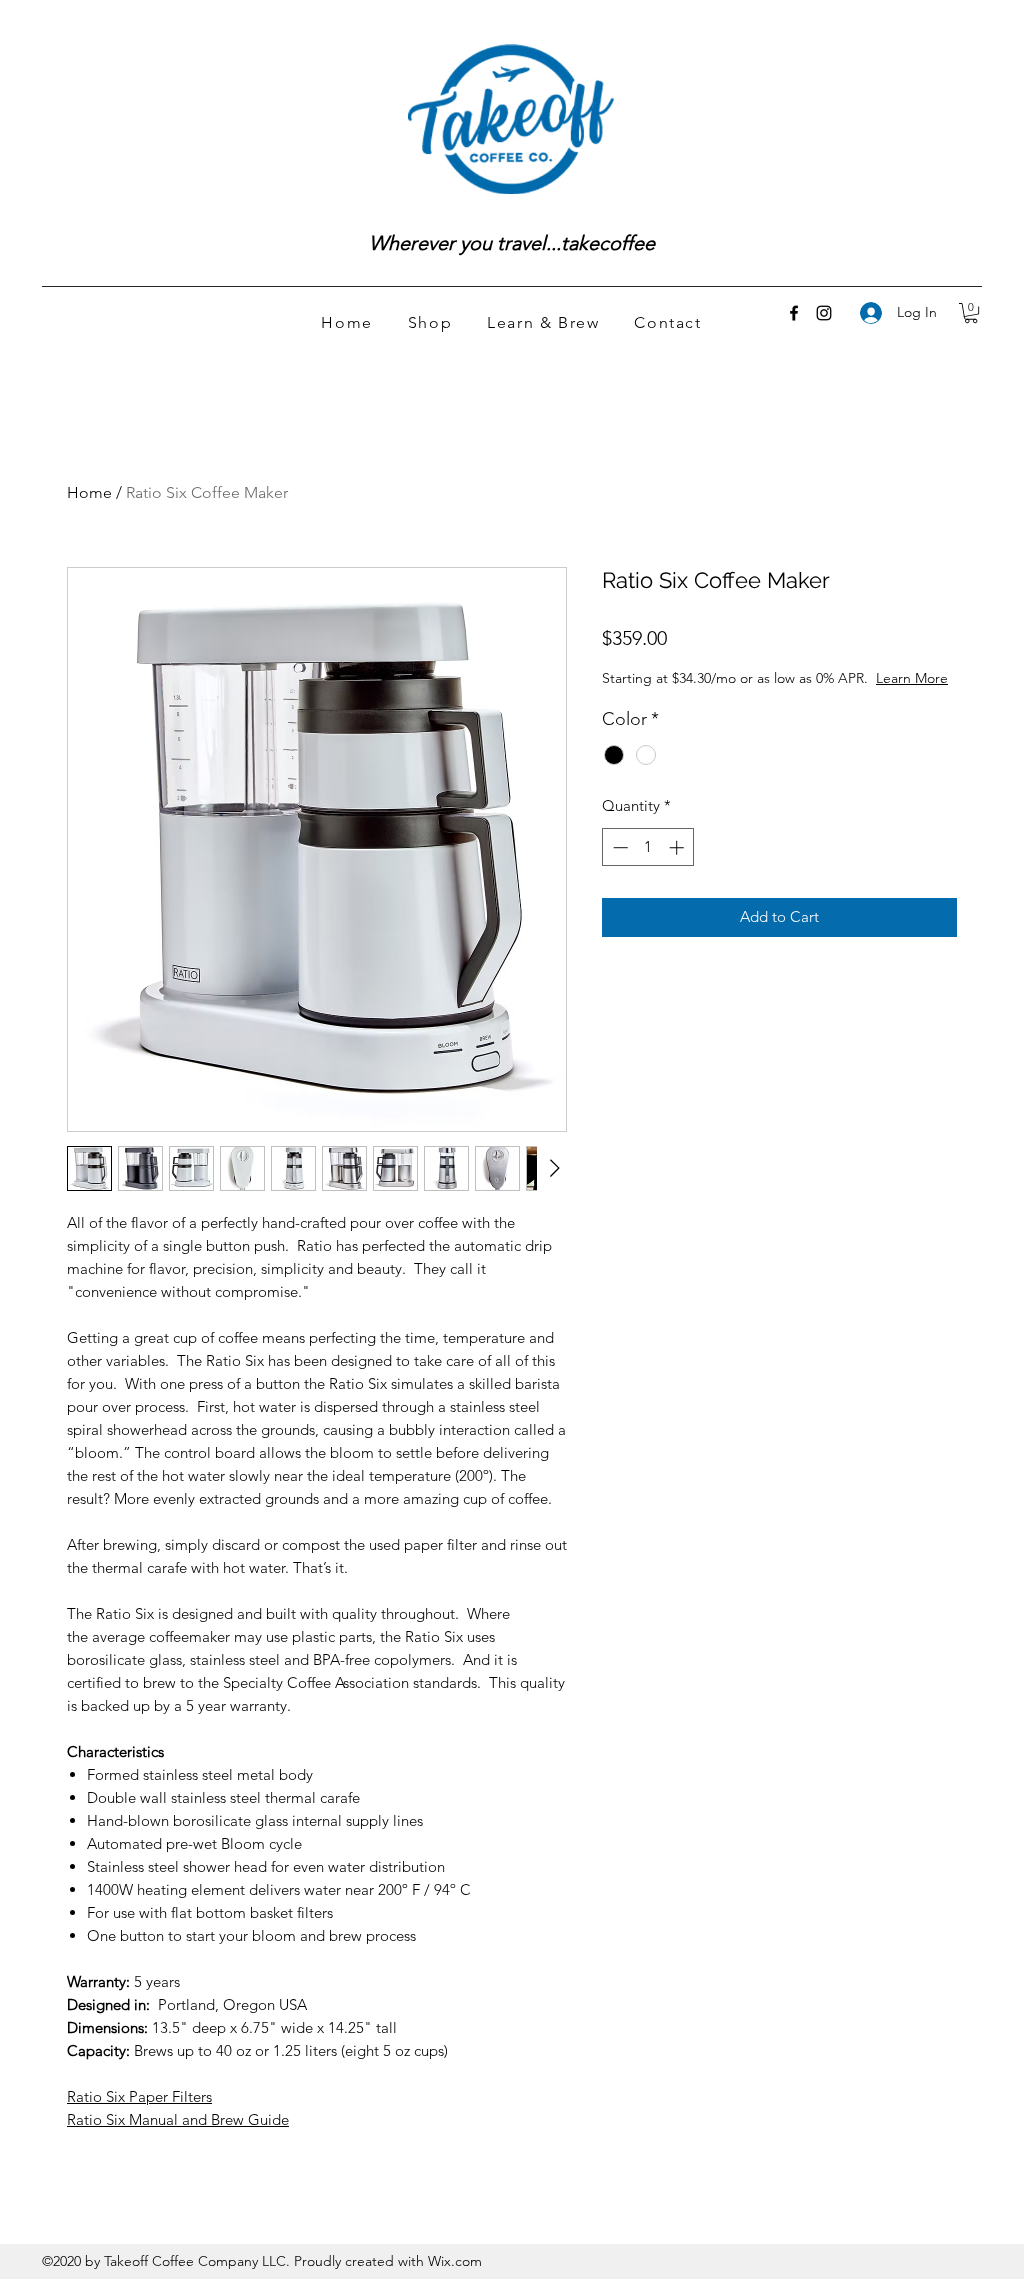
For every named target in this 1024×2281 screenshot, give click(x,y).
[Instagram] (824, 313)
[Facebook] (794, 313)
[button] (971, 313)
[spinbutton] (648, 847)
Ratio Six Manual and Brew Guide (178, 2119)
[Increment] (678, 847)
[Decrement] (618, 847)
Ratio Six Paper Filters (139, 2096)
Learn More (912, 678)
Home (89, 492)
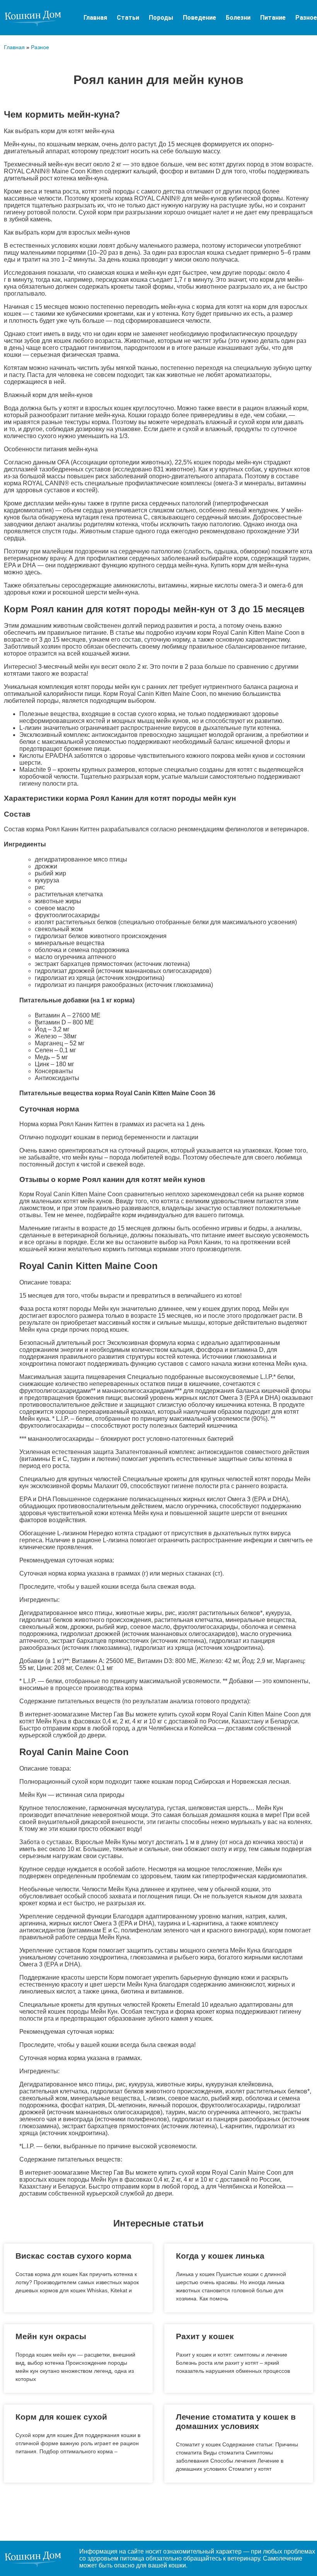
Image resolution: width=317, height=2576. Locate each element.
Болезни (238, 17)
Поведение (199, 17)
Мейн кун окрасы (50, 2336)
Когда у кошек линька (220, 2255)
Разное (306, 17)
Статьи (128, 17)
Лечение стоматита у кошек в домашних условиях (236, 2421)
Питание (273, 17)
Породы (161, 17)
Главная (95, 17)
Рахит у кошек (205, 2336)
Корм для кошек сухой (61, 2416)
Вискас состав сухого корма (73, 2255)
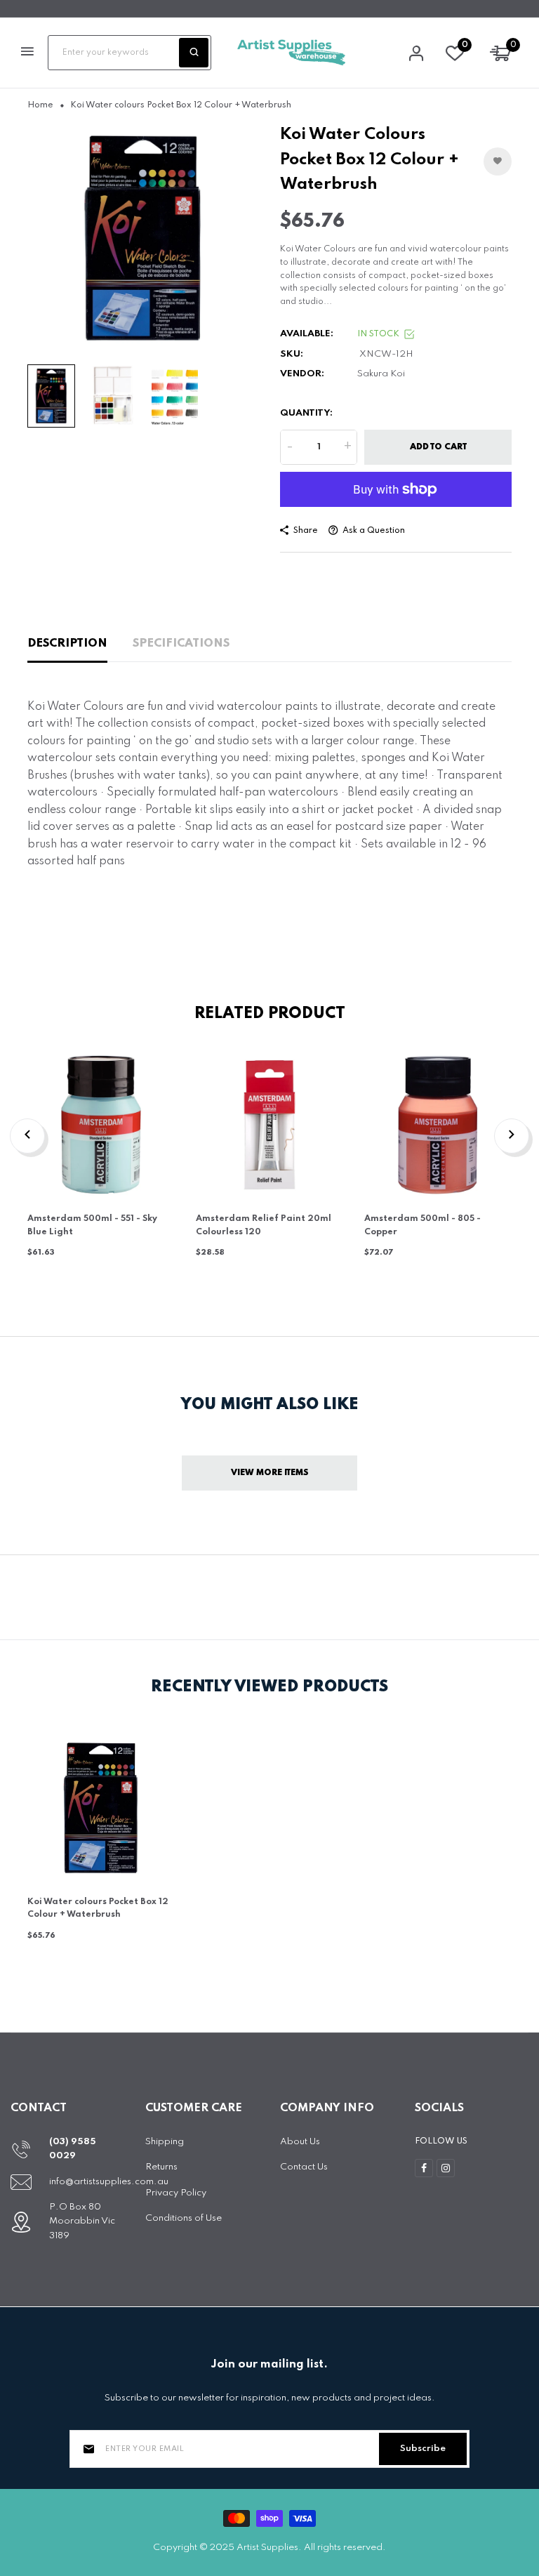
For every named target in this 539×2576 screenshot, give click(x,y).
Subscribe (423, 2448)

_ _ _ _

Directions for this task: Could you copy the listing exactly, leaving out any pictures?

Answer section:
For every named target in this 1024×2281 screenshot, give click(x,y).
[Instagram] (824, 313)
[Facebook] (794, 313)
[button] (971, 313)
[spinbutton] (648, 847)
Ratio Six Manual and Brew Guide (178, 2119)
[Increment] (678, 847)
[Decrement] (618, 847)
Ratio Six Paper Filters (139, 2096)
Learn More (912, 678)
Home (89, 492)
Image resolution: width=317, height=2576. Locate each element.
Болезни (238, 17)
Поведение (199, 17)
Мейн кун окрасы (50, 2336)
Когда у кошек линька (220, 2255)
Разное (306, 17)
Статьи (128, 17)
Лечение стоматита у кошек в домашних условиях (236, 2421)
Питание (273, 17)
Породы (161, 17)
Главная (95, 17)
Рахит у кошек (205, 2336)
Корм для кошек сухой (61, 2416)
Вискас состав сухого корма (73, 2255)
For every named target in this 539×2576 screenshot, give click(x,y).
Subscribe (423, 2448)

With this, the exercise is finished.